Tift Merritt and Simone Dinnerstein Bring Down the Lights
by delarue
Tift Merritt, southern intellectual, put out what was arguably the most delicious guitar album of 2012 with a searing rock band including both Marc Ribot and Eric Heywood. Having convinced the eminent noir guitarist to play country and the country pedal steel virtuoso to play noir, Merritt has taken an abrupt detour into moody art-rock with her new album Night with pianist Simone Dinnerstein. As the title implies, it’s a nocturnal song cycle. As a singer, Merritt has never stopped growing: here she reminds that she’s just as competent at jazz as Patsy Cline probably would have been had she lived. As a songwriter, Merritt doesn’t appear to have any ceiling, leaping effortlessly from oldschool C&W to hypnotic chamber pop. Although she made her first big splash playing Bach – her recording of the Goldberg Variations topped the classical charts a few years back – Dinnerstein’s close attention to emotional detail makes her a perfect bandmate for Merritt in more Romantic moments such as these. The whole album is streaming at NPR (don’t forget to mute the sound for about the first thirty seconds of ads). They’re playing Merkin Concert Hall tonight, March 21 at 7:30 PM; as of this writing, tickets are still available.

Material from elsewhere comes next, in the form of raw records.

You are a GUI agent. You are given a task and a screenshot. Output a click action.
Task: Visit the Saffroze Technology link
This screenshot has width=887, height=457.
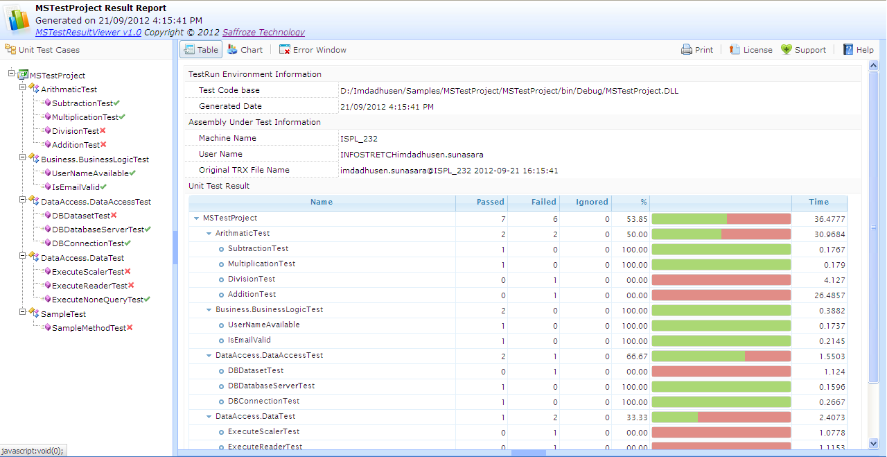pyautogui.click(x=263, y=32)
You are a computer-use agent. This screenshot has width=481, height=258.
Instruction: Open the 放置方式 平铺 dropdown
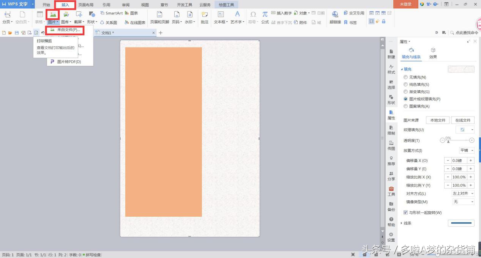[x=467, y=151]
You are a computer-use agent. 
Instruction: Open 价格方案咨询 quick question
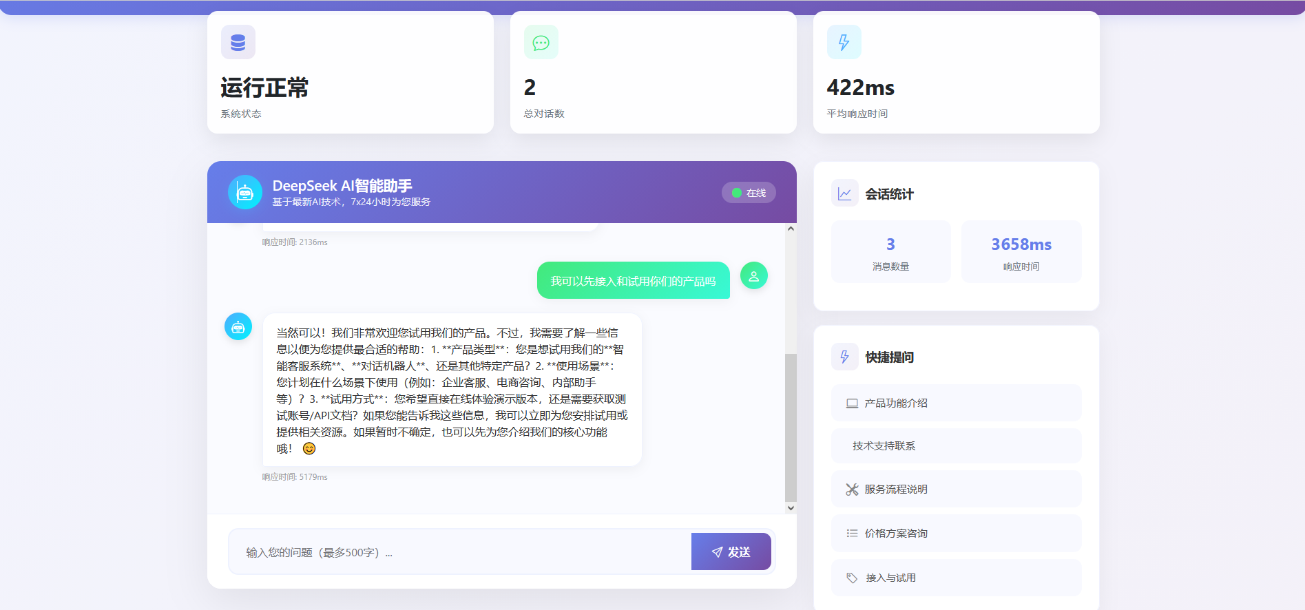(956, 534)
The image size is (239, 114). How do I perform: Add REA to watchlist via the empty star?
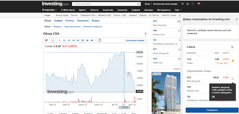point(233,79)
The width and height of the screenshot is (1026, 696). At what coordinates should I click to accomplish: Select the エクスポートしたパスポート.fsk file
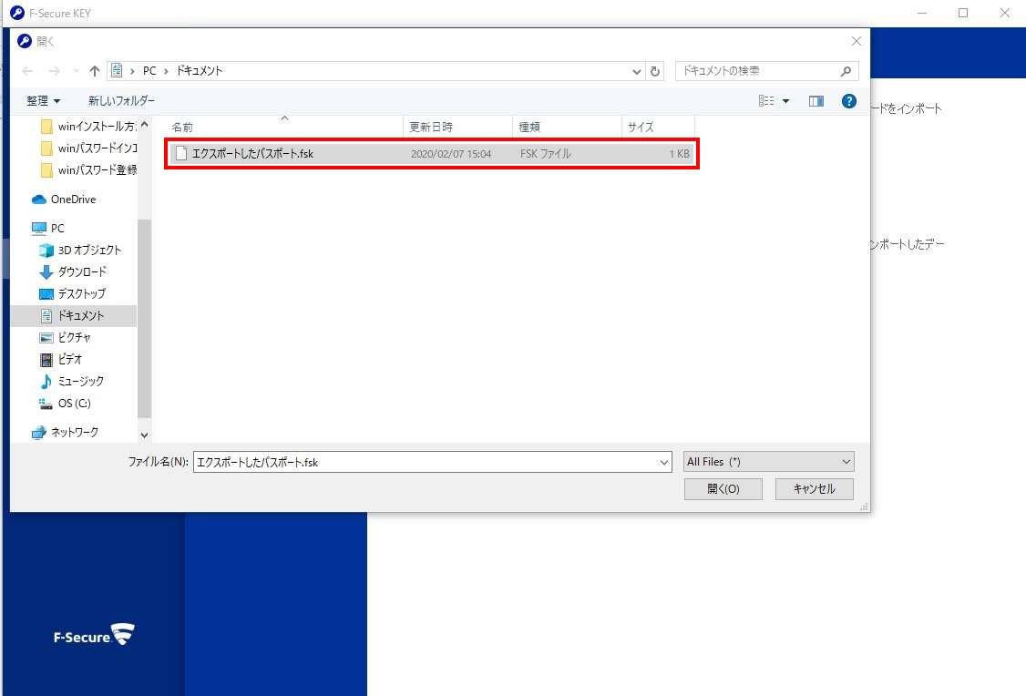click(x=252, y=154)
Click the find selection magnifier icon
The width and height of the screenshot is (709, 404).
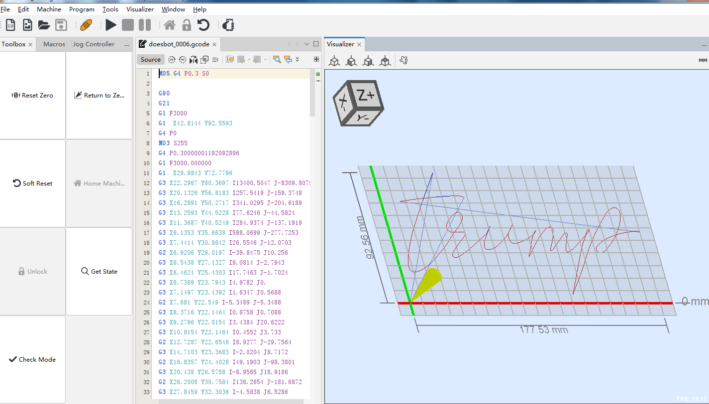277,60
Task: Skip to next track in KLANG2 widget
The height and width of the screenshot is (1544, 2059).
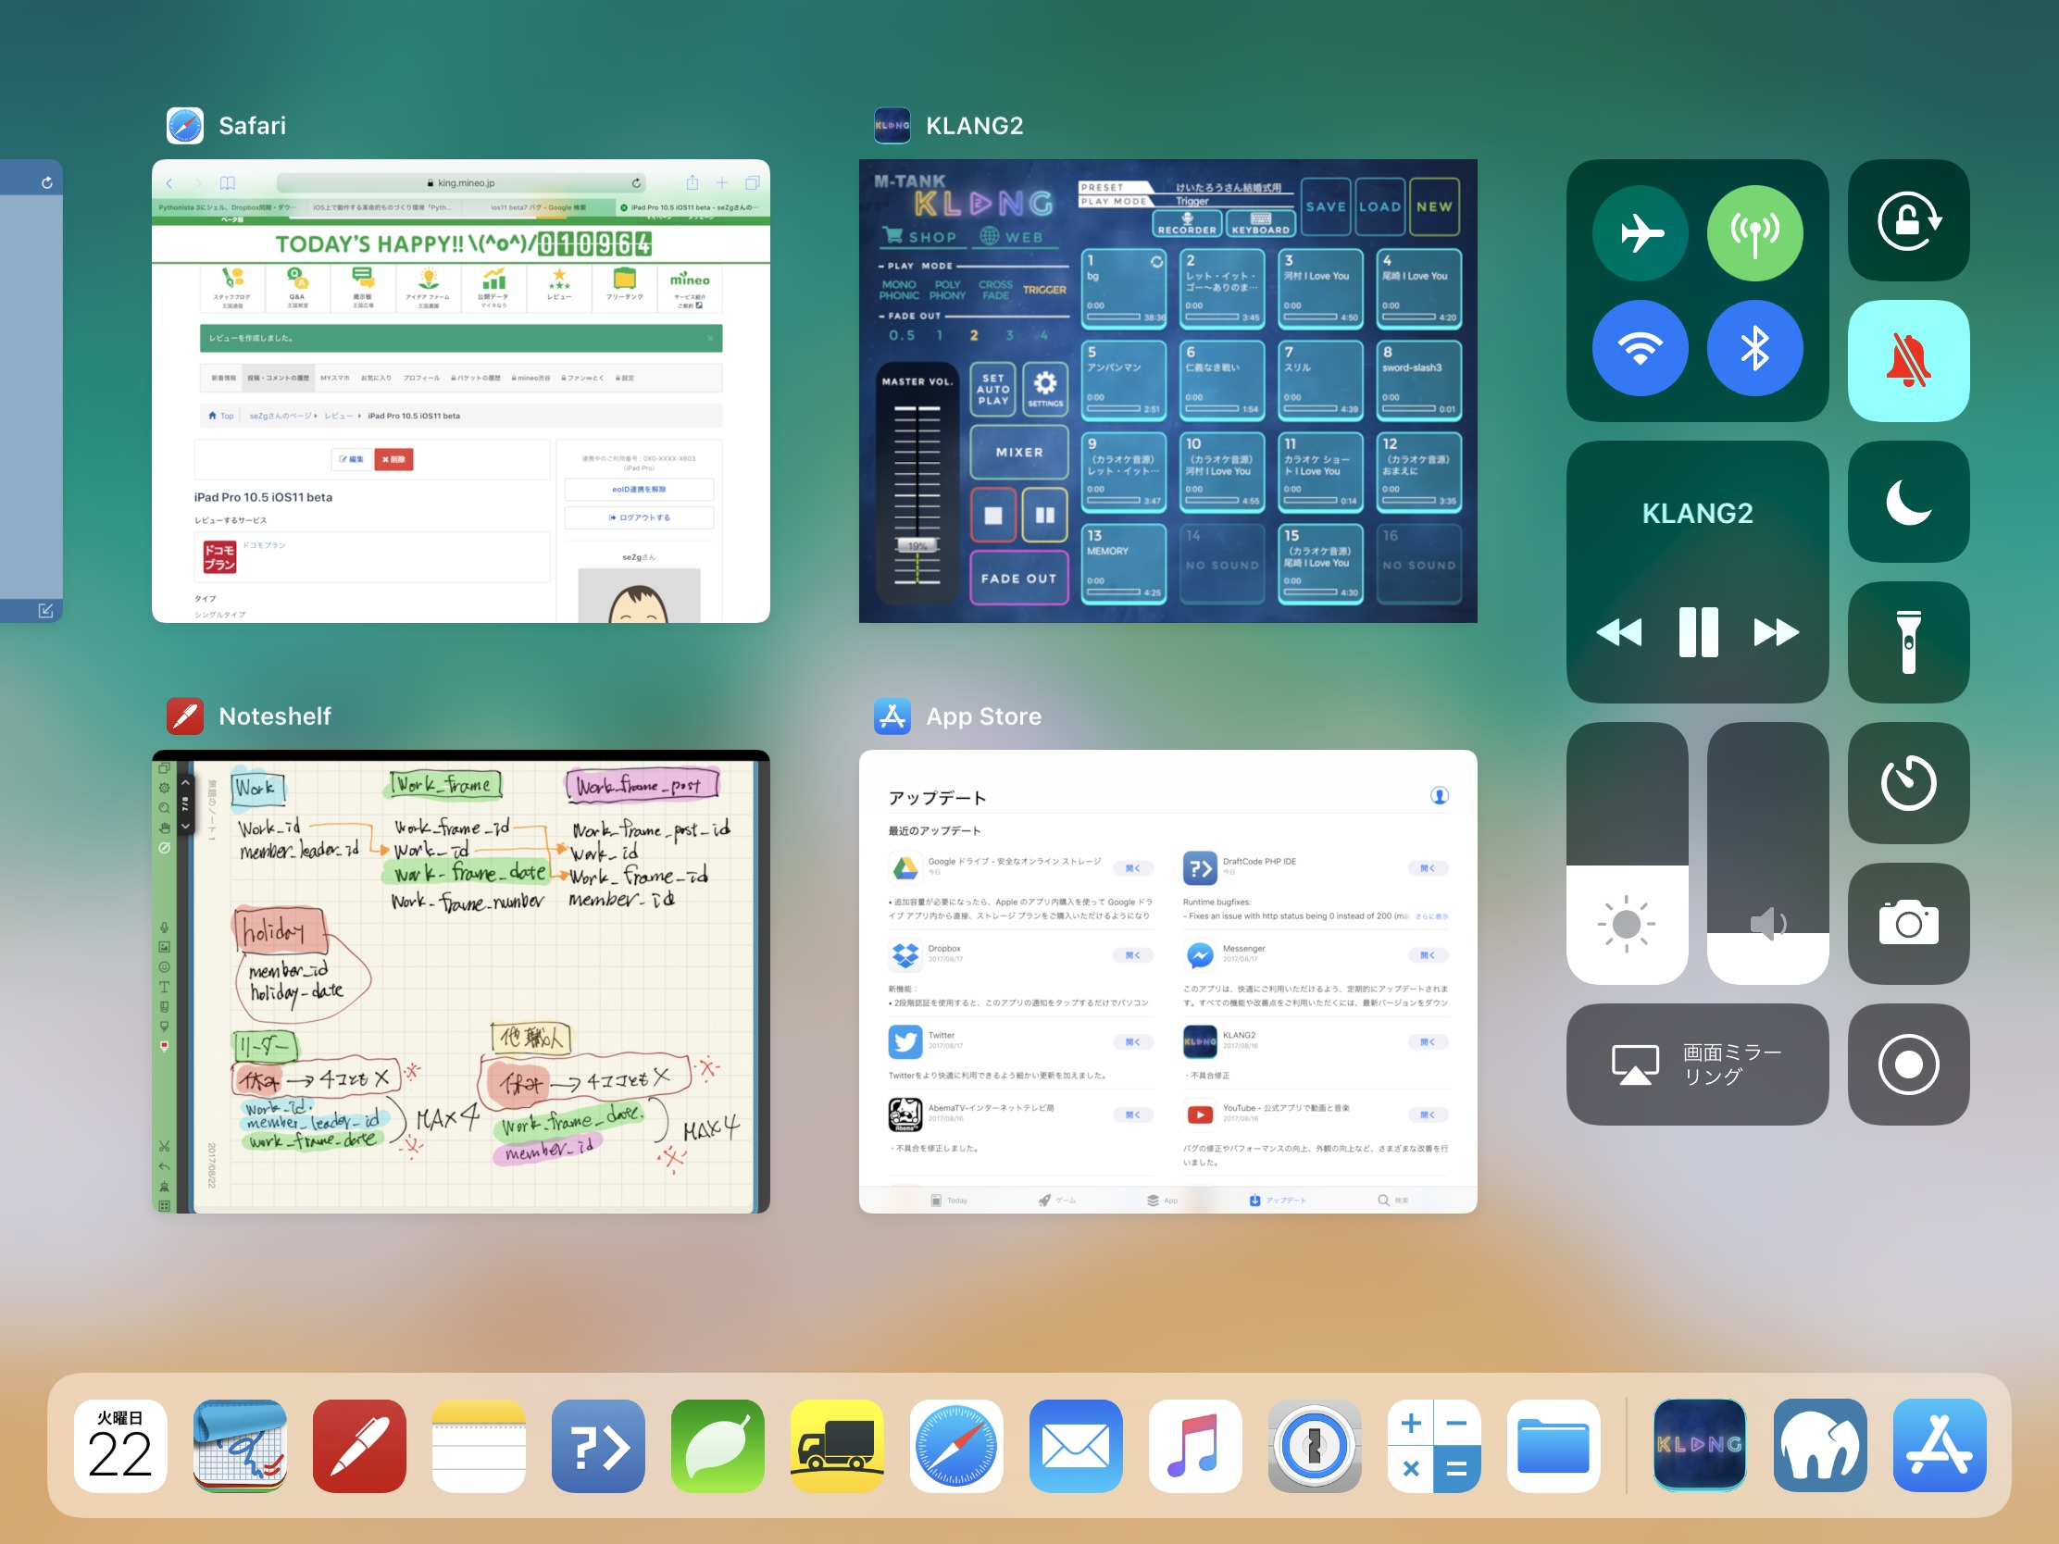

Only in Songs sets the tone, a understatedly aching, terse, almost skeletal waltz, voicing a longing for a place “where people believe things can really change” and all the implications of that line. Merritt gives it the same kind of understated, crepuscular tension that Sam Llanas often evokes in more subdued moments. From there Dinnerstein takes over and they segue into an English translation of Schubert’s Night & Dreams, marvelously lowlit by Merritt’s harmonica in the background. Don’t Explain reaches beyond Billie Holiday wee-hours mist to a vivid ache as Dinnerstein alternates between spacious block chords and rapidfire, precise ripples – third-stream vocal jazz has seldom been so affecting.
The two reinvent Dido’s Lament, a Henry Purcell theme, with a plaintively neoromantic gleam. I Shall Weep at Night, a co-write with jazz piano icon Brad Mehldau, is a showcase for Dinnerstein’s ability to channel any emotion she wants, moving from creepily hypnotic to a big reflecting-pool crescendo and then back.
Merritt blends both starkness and bluesy sophistication into a solo guitar version of Wayfaring Stranger. Dinnerstein anchors her arrangement of a Bach E Minor Prelude (Bach wrote more than one: this one’s numbered BWV 855a) with an understatedly jazzy touch in the lefthand. The acoustic version of Merritt’s Still Not Home here strips it to a lingering, bluegrass-tinged, restless unease. The duo follow a hypnotically dreamy take of the old folk song I WiIl Give My Love an Apple with Merritt’s Colors, which with its guarded optimism and nuanced vocals against minimalistically resonant piano has the feel of an early Dolly Parton classic.
Cohen Variations, a series of solo piano variations on Leonard Cohen’s Suzanne by Daniel Felsenfeld, builds to an austere, wary, indie classical edge. It’ll resonate with anyone who’s ever sat down at the piano to play Hallelujah and thought, “hmm, let’s make this really dark.”
The two elevate the title track, a Patti Griffin tune, to an elegant majesty. With Merritt’s nuanced, smoky vocals, Feel of the World is an uneasy, gospel-tinged reflection on triumph and joy that without a firm grip would be lost forever. The only time the record falls flat is at the end, with a brave but misguided attempt to redeem a cloying easy-listening radio ditty. Otherwise, chamber pop doesn’t get any better than this.